Given data>
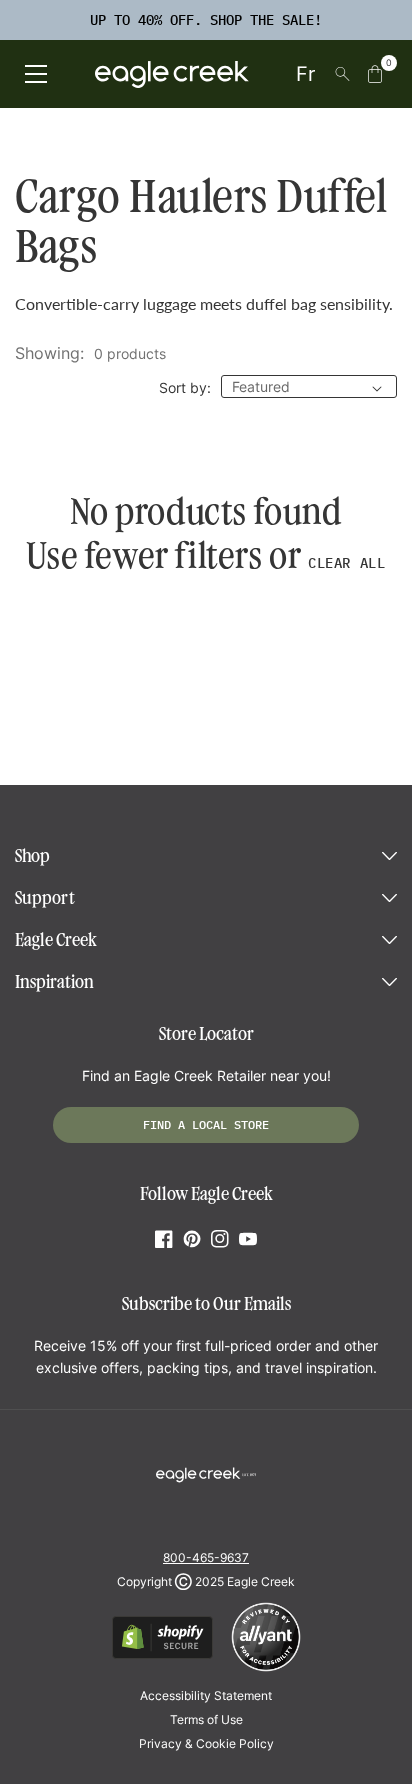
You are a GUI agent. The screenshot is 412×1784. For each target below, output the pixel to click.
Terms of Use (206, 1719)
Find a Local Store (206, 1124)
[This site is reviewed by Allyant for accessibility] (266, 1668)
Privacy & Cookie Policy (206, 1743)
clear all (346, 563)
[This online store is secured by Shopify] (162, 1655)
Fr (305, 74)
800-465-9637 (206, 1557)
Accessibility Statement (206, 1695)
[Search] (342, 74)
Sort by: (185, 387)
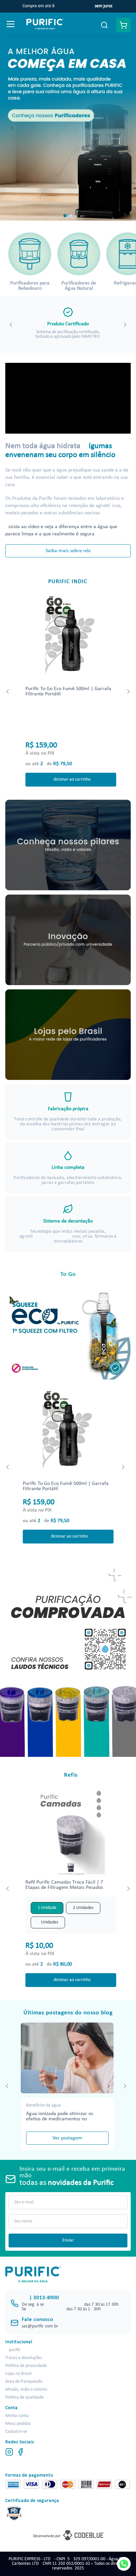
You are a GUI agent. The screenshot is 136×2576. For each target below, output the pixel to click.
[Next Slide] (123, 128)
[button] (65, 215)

Work order>
A single figure is required: the number of lines in the data where the word "click" occurs.

Task answer>
2